◆ DATASET ◆

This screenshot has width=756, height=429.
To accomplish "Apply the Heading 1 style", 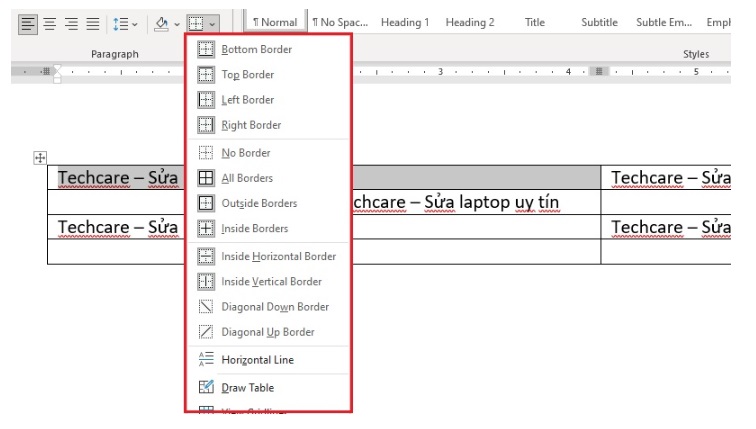I will (x=404, y=22).
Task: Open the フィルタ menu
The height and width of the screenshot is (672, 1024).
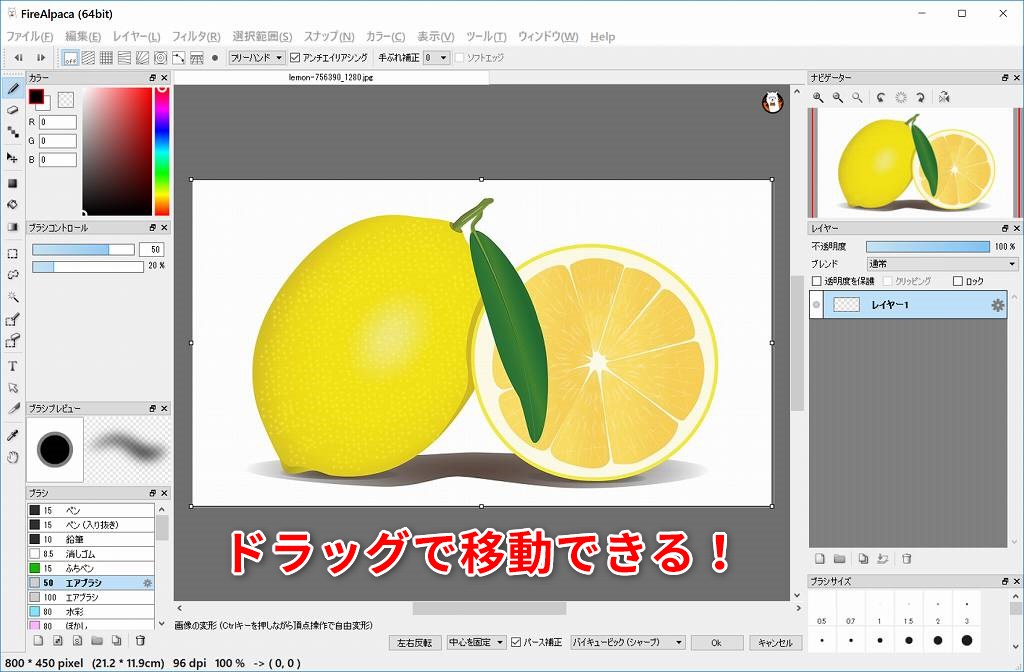Action: (x=196, y=37)
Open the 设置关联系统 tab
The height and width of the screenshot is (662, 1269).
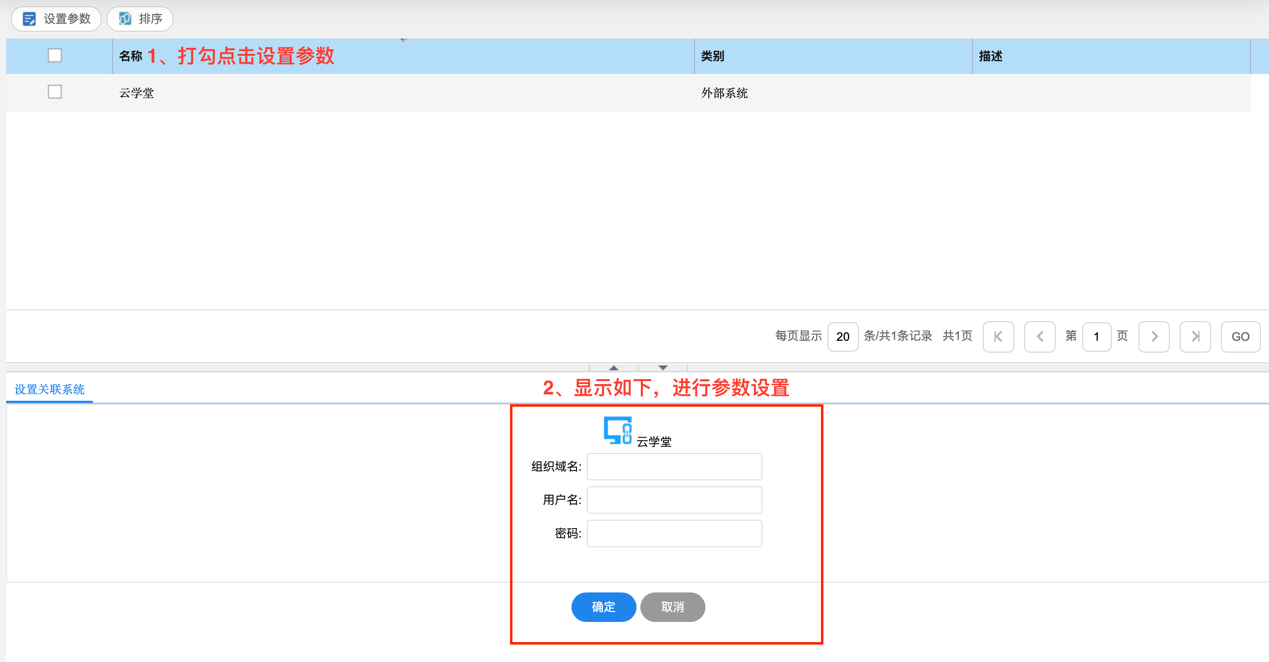(49, 389)
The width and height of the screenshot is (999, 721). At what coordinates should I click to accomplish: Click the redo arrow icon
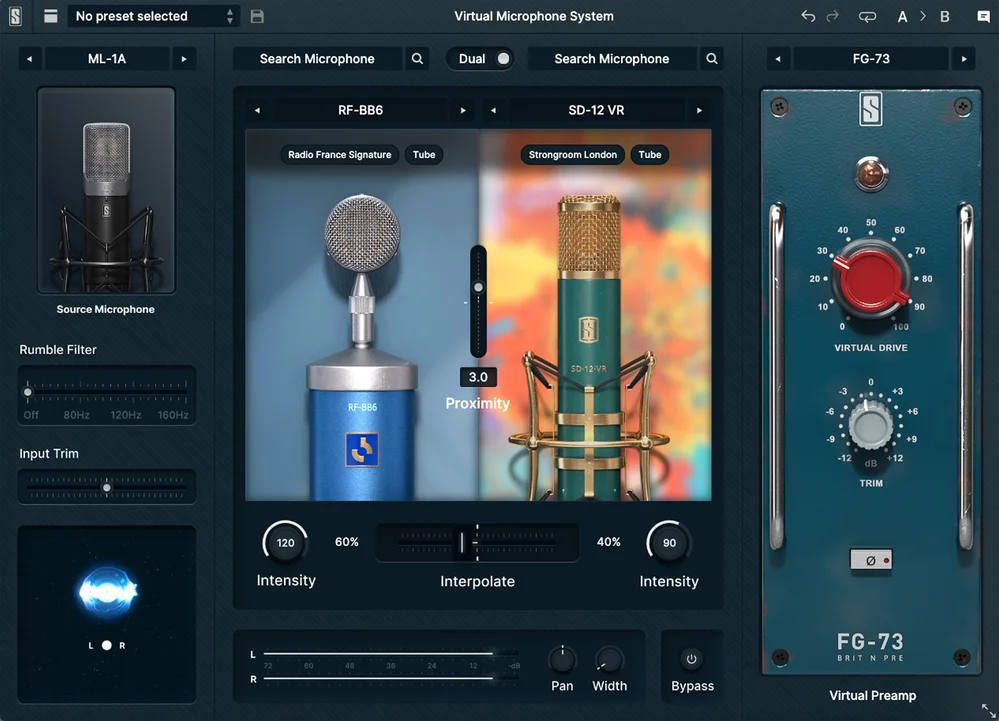tap(832, 16)
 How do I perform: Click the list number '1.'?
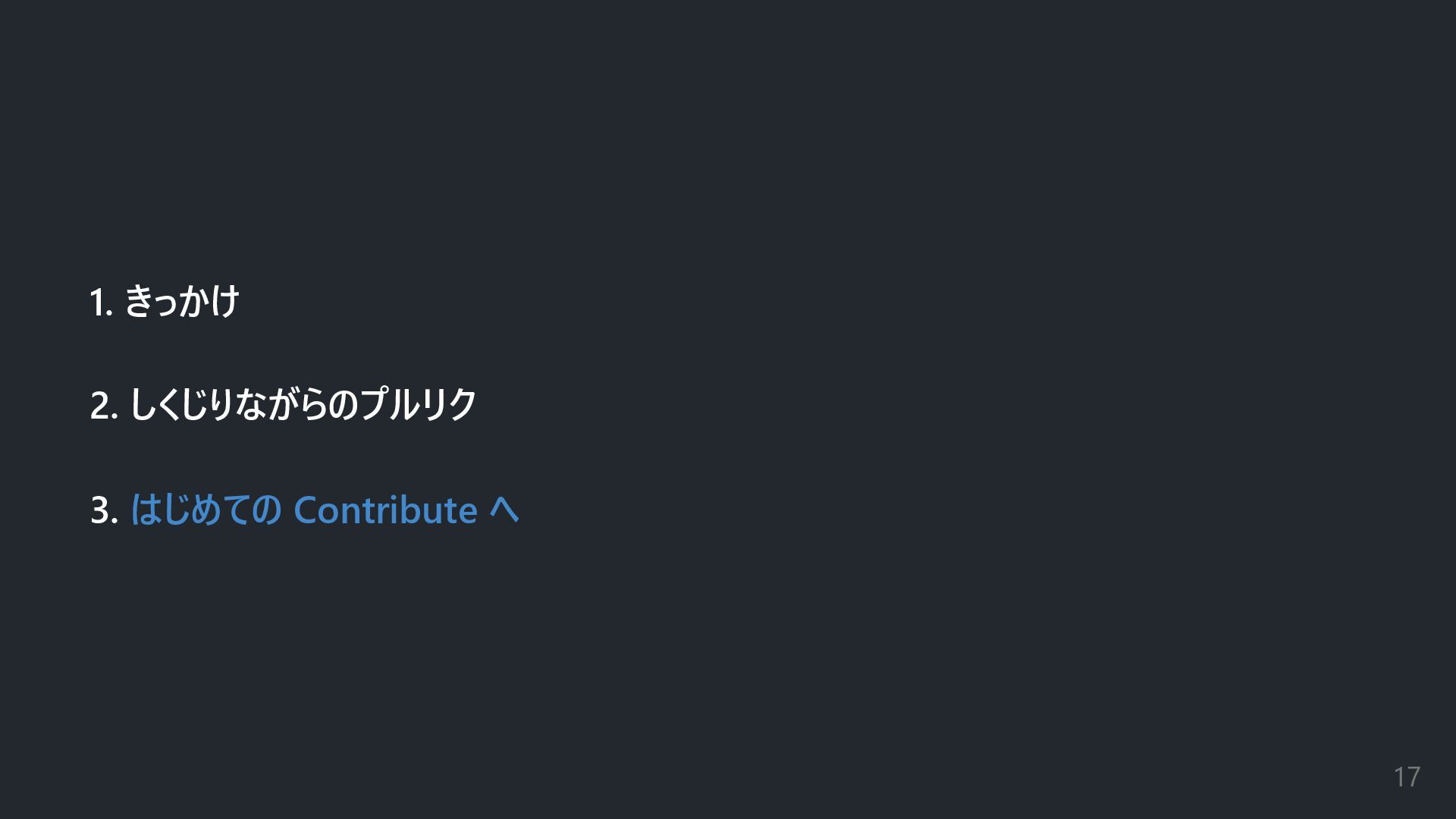(x=101, y=303)
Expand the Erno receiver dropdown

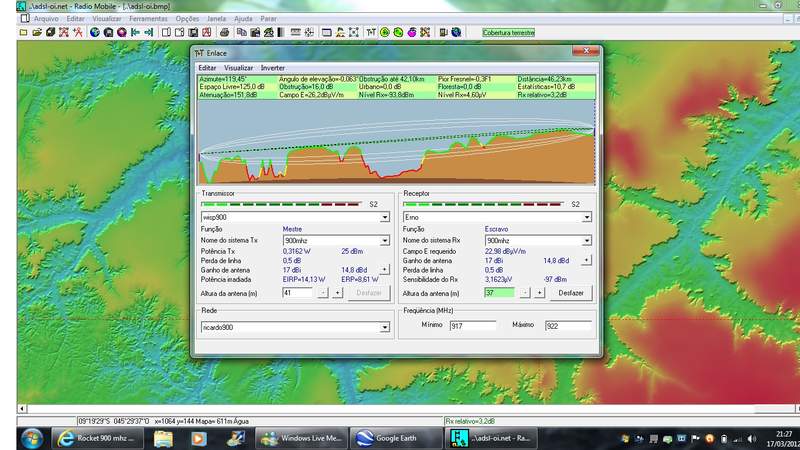[x=586, y=216]
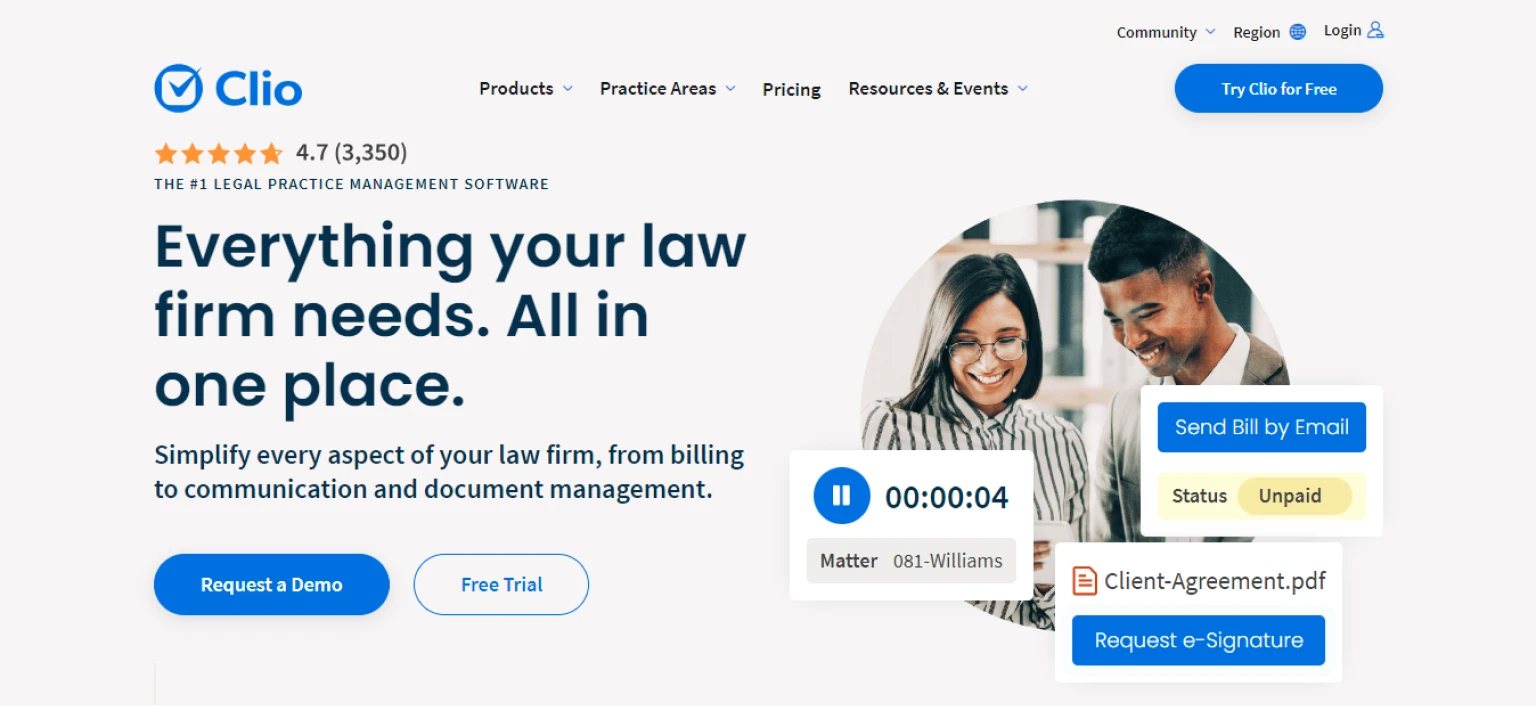Click the Client-Agreement.pdf document icon

tap(1084, 581)
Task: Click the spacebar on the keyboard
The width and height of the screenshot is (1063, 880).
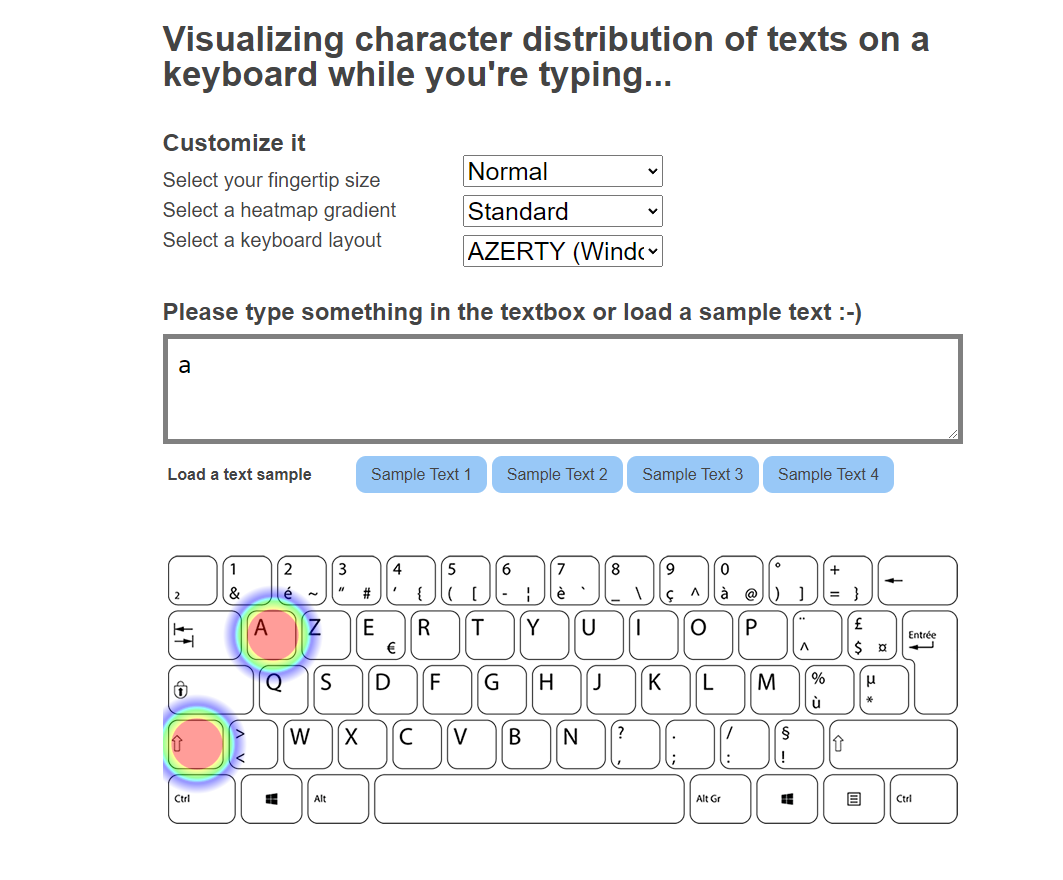Action: pos(529,799)
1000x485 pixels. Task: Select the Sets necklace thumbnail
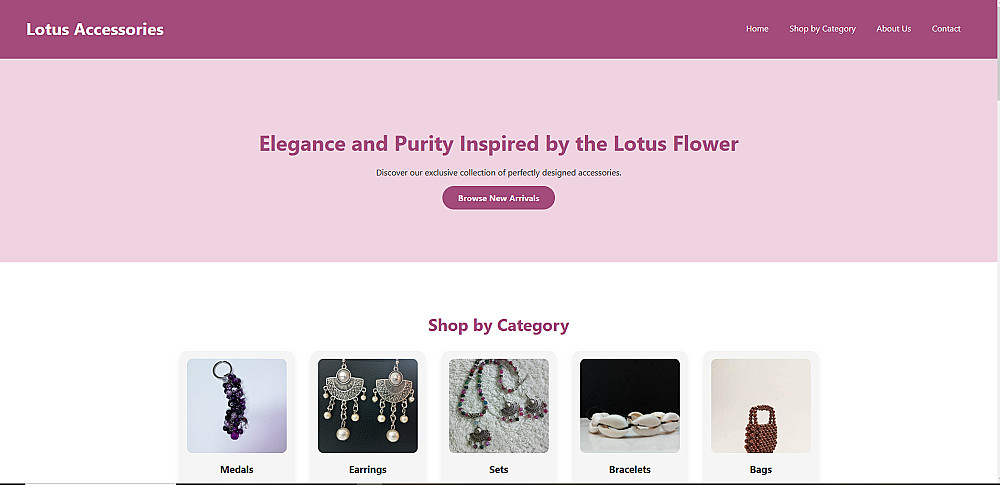[x=499, y=406]
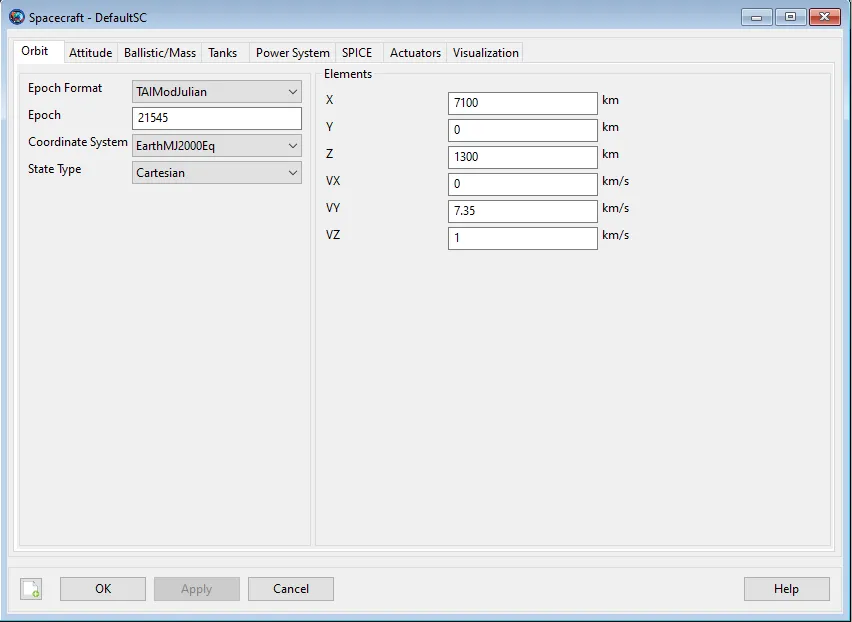852x622 pixels.
Task: Click the GMAT spacecraft icon in title bar
Action: click(x=16, y=17)
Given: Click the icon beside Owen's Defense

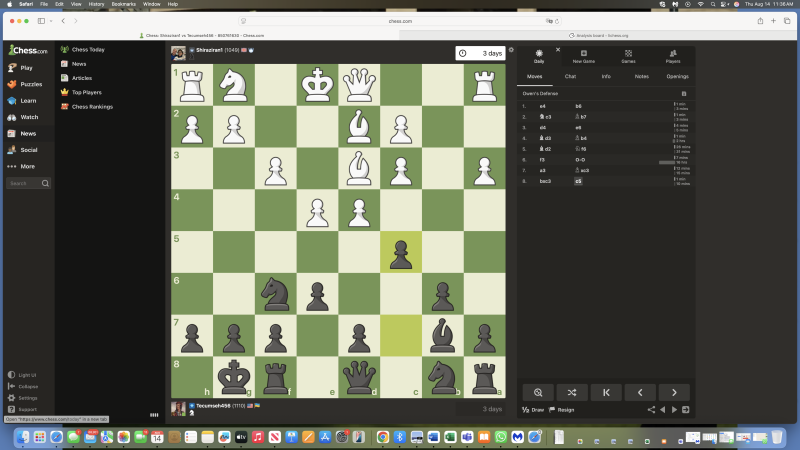Looking at the screenshot, I should 684,93.
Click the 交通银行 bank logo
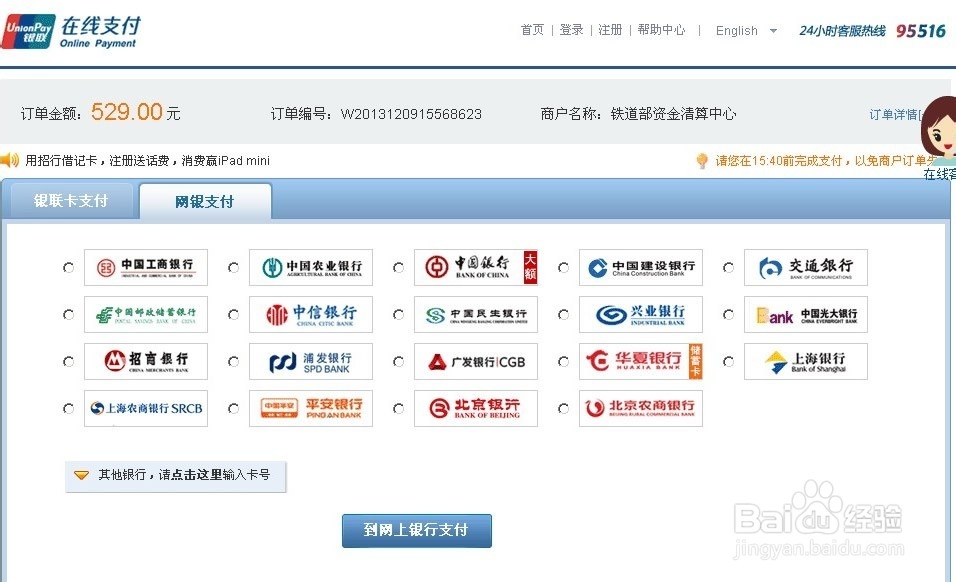The image size is (956, 582). click(x=805, y=266)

◆ YOUR ASSIGNMENT ◆
Out of the preceding entries, pull every line containing the string "Open".

◆ REPLY TO THE EXERCISE ◆
Task: Open the フィルタ menu
Open the 设置关联系统 tab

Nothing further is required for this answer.